Are patrolled, old_rev_length and tags all you need?

If it not difficult, then gender.
Maybe user_is_anon for more correctly scheme (now we detect anons via regex or just if user_id not existing). This is not necessary, just for perfectionism :).

P.s: Wishlist 2021

Several combined streams are bad for mobile (higher traffic, mobile device load)

You can subscribe to multiple streams in the same HTTP connection, e.g. https://stream.wikimedia.org/v2/stream/page-create,page-delete . There will be duplicate data fields across some of these streams, but at least you don't have to manage more connections.

Also, it isn't going to be possible to put all data in one stream. revision-tags-change is a good example; tags change after a revision is created, so we can't capture that in revision-create. recentchange itself is basically a bunch of distinct streams jammed into one. Depending on the use case, recentchange might be more unnecessary data than joining just the streams you need, since you are getting every type of change.

For some useful stuff, we do try to include it in one stream when we can (that's why there's so much redundant data across the streams). So, let me summarize your request and you can confirm.
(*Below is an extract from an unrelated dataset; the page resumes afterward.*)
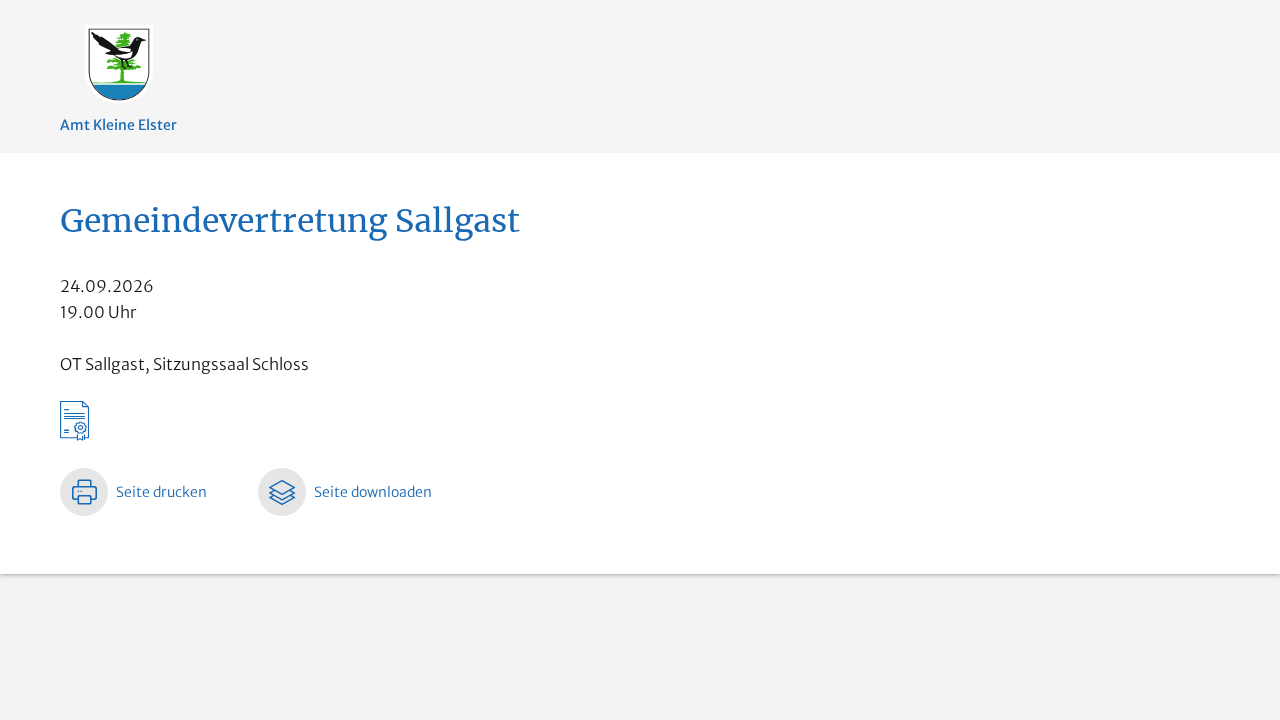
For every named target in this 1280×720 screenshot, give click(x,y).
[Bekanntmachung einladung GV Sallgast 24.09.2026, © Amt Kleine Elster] (640, 414)
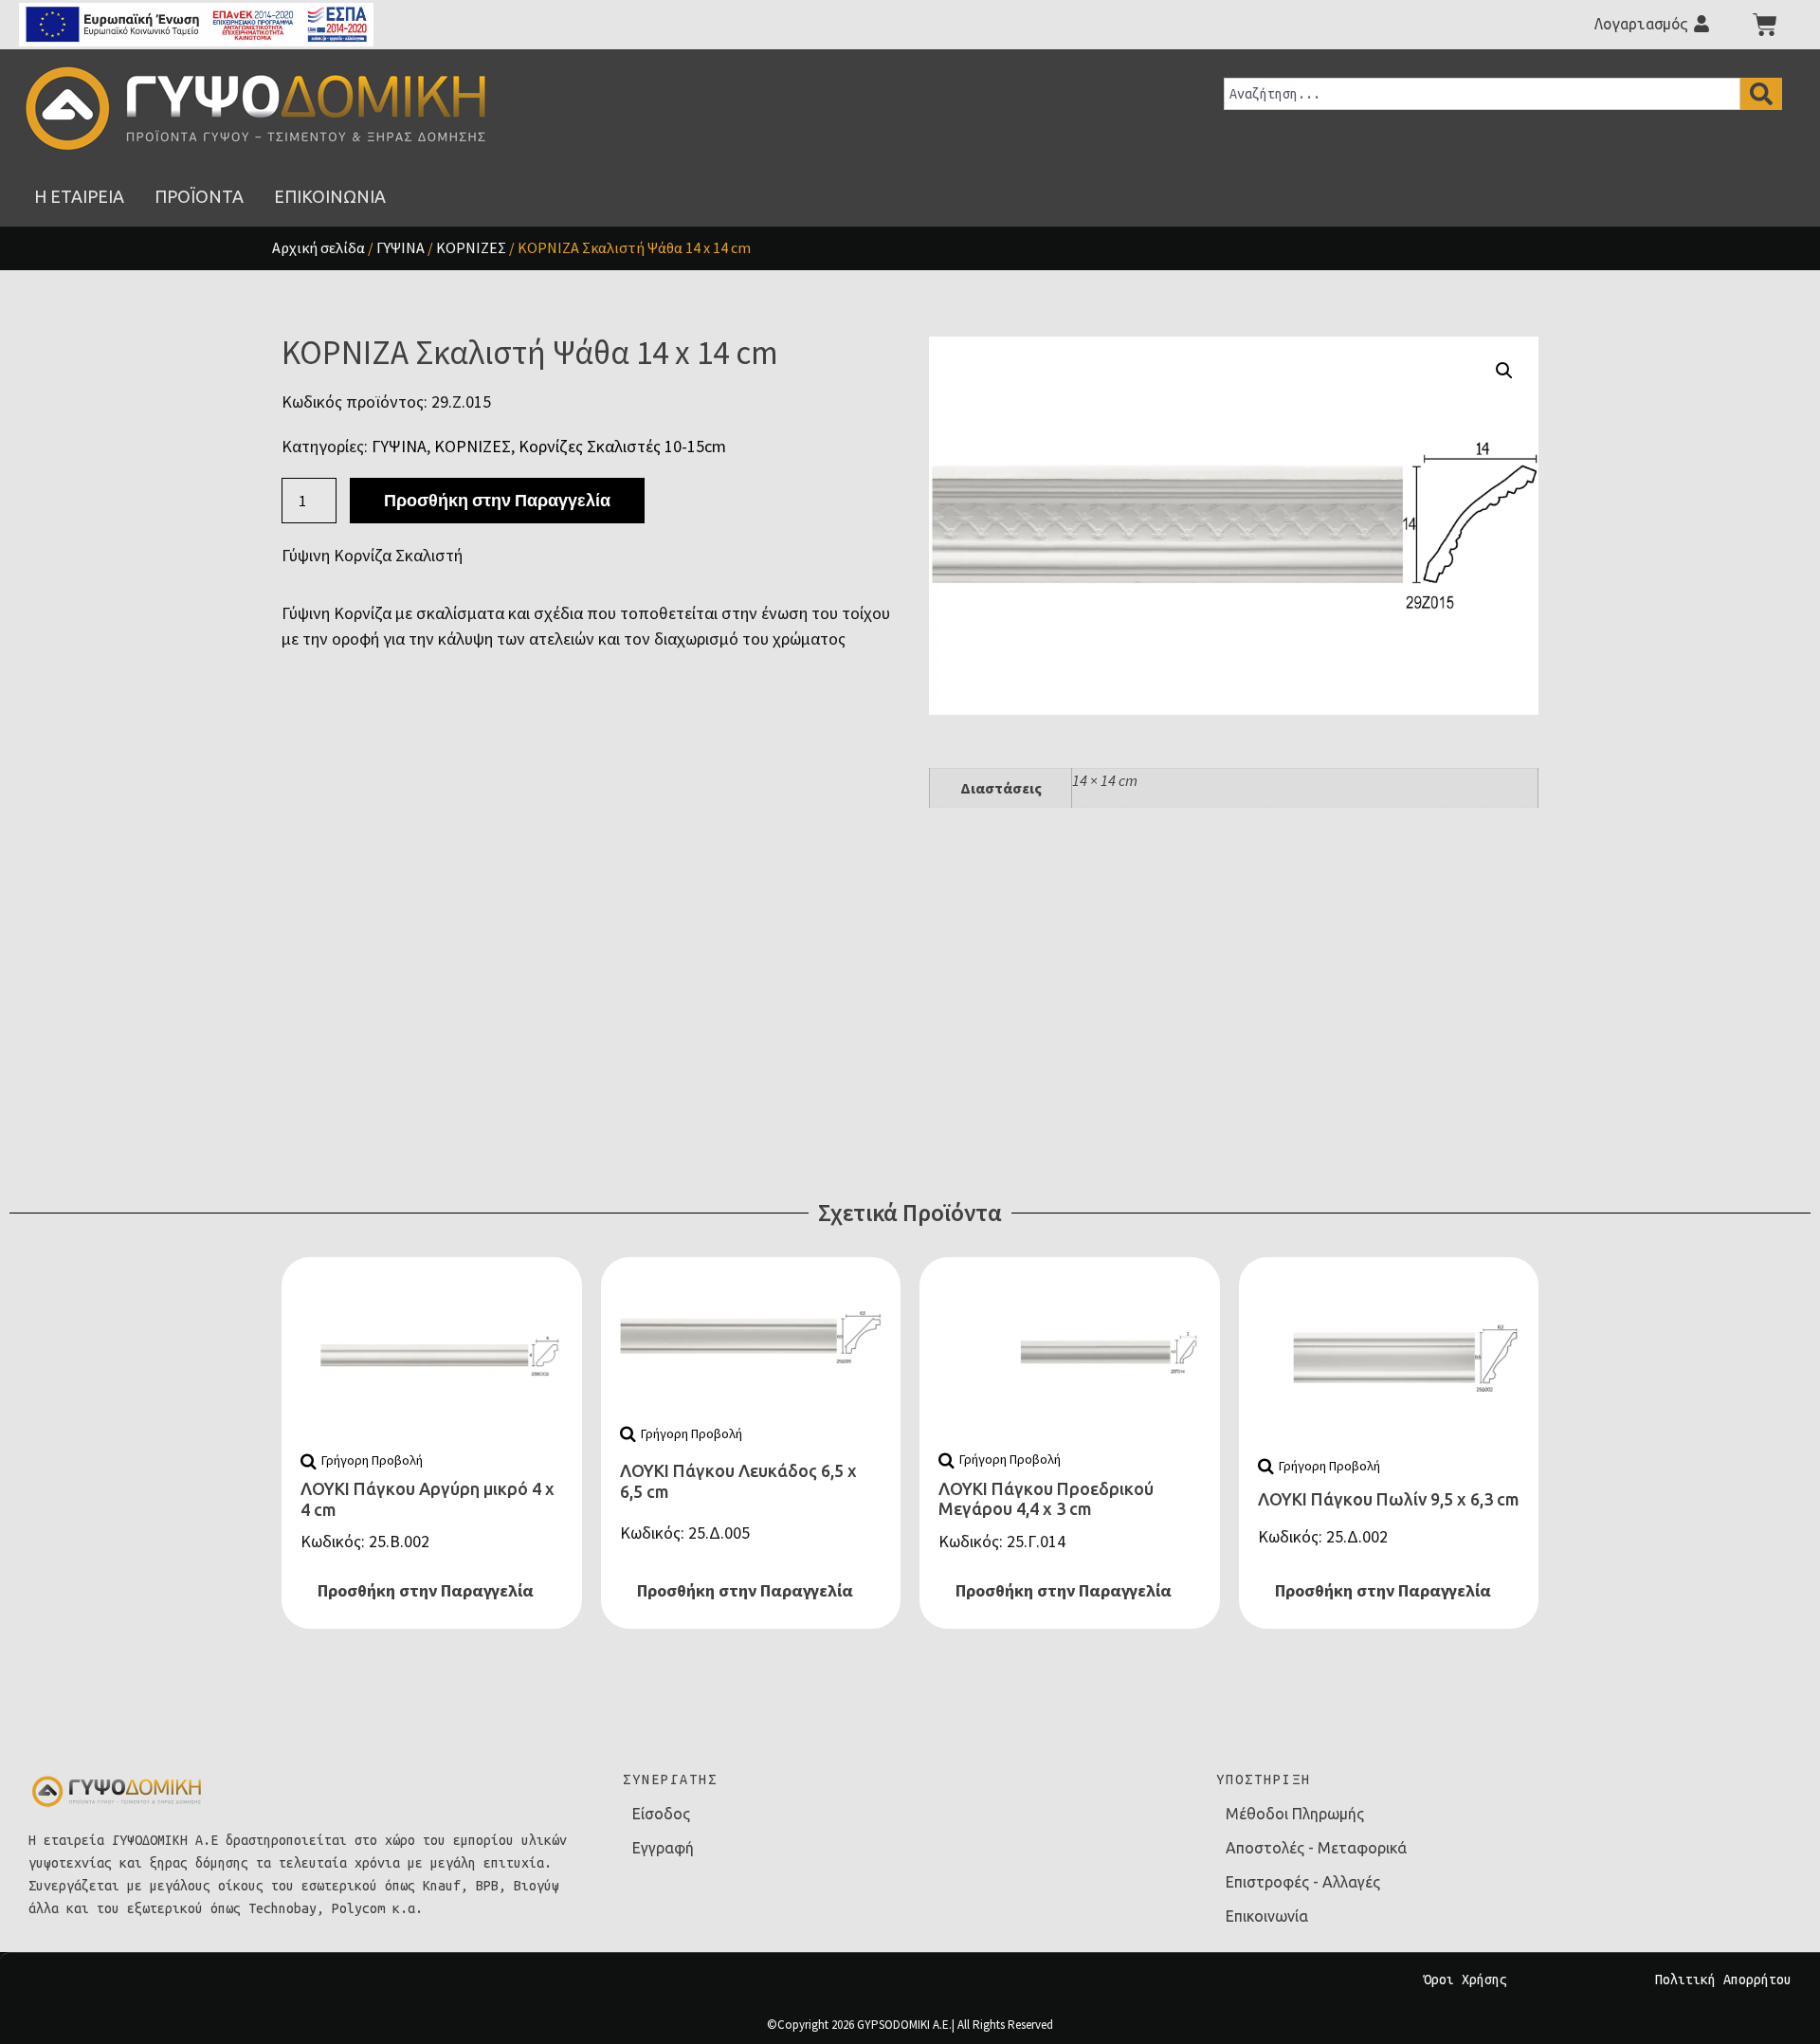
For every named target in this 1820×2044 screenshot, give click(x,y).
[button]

  • expose revision-tags-change publicly
  • create and expose a page-patrolled-change (am I correct in assuming that it is pages that are patrolled, not specific revisions?).
  • To revision-create, add:
    • patrolled - a boolean, true if the revision's page(?) was patrolled at the time of revision create.
    • If possible, add an initial revision tags field.
    • Add old_rev_length (probably we'll call this parent_rev_length).
    • Maybe add a performer.user_is_anonymous field
    • Maybe add a performer.gender` field (do we actually have this information? This one seems a little sketchy)
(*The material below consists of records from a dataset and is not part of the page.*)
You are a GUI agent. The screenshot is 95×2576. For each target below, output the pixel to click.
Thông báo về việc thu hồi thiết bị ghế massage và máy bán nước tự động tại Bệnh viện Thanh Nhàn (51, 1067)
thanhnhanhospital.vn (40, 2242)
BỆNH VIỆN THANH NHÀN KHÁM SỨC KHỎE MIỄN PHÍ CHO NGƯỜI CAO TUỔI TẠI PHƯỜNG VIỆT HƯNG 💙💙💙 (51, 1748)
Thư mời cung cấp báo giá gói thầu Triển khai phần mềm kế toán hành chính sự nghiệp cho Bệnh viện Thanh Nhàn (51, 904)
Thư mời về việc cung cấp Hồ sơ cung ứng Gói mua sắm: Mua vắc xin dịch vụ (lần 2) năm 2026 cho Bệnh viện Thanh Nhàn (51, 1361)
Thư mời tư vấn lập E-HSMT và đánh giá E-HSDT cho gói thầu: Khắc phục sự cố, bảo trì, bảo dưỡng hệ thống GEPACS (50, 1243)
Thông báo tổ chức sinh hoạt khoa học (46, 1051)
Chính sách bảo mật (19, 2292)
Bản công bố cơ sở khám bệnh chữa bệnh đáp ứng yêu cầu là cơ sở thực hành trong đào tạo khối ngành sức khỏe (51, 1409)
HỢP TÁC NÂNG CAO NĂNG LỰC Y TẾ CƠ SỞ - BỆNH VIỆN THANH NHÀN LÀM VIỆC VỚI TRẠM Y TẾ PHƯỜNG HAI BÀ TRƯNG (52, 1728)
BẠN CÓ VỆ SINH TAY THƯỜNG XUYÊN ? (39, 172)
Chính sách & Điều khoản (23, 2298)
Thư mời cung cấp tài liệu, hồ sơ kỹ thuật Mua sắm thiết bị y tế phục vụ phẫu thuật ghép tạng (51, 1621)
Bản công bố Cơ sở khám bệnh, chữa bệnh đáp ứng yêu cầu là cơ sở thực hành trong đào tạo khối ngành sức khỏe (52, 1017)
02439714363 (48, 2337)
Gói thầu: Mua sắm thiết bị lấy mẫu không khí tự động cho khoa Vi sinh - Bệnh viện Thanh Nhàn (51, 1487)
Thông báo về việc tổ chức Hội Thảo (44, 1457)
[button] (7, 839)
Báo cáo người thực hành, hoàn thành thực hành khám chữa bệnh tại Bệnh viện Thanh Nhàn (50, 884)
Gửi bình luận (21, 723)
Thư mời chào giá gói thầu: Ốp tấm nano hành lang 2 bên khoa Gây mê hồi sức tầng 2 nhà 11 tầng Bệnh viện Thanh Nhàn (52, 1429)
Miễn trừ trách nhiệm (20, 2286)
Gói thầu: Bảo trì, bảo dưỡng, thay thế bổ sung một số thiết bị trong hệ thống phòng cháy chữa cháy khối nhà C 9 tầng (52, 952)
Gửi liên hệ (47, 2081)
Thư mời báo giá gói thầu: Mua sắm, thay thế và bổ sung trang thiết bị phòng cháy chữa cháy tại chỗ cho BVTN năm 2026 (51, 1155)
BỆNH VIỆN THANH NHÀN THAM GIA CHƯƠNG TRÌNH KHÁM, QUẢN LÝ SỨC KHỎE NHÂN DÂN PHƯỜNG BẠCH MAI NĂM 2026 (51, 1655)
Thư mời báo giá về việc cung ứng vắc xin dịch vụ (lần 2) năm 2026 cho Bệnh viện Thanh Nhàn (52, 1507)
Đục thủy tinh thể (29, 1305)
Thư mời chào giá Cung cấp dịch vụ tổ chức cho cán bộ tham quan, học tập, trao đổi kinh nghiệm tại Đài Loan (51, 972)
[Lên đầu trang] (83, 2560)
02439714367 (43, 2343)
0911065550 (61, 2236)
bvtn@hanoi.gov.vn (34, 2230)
Is this a correct summary of your request?

Yes, I confirm this summarise.

am I correct in assuming that it is pages that are patrolled, not specific revisions?

As I understand (RCFeed / recentchanges’ schema), it’s revisions which not patrolled automatically (autopatrol).

do we actually have this information? This one seems a little sketchy

Hmm. API: usprop=gender.

fdans triaged this task as Medium priority.Jan 28 2021, 5:43 PM
fdans moved this task from Incoming to Event Platform on the Analytics board.

If recentchange has exactly the same data for edits as revision-create apart from these changes, I would be OK with it not having performer array, otherwise I would also prefer having performer array there. I can’t check this right now myself, but not having old revision length would’ve been a definite issue. (Not as in matching data keys, but as in all major data being present in both streams.)

Hey, Can we get any updates on this please? @Ottomata @Pchelolo

There isn't a lot of priority around this, but there is talk about making revision-tags-change public in T280538: Capture rev_is_revert event data in a stream different than mediawiki.revision-create.

I'm not sure, but https://gerrit.wikimedia.org/r/c/679353 may make it not possible to get the patrolled information in revision-create.

If anyone wants to try to augment revision-create with this information, we'd certainly accept some patches! The code that creates this event is in the EventBus extension (but note that the linked function is about to lose the EditResult parameter).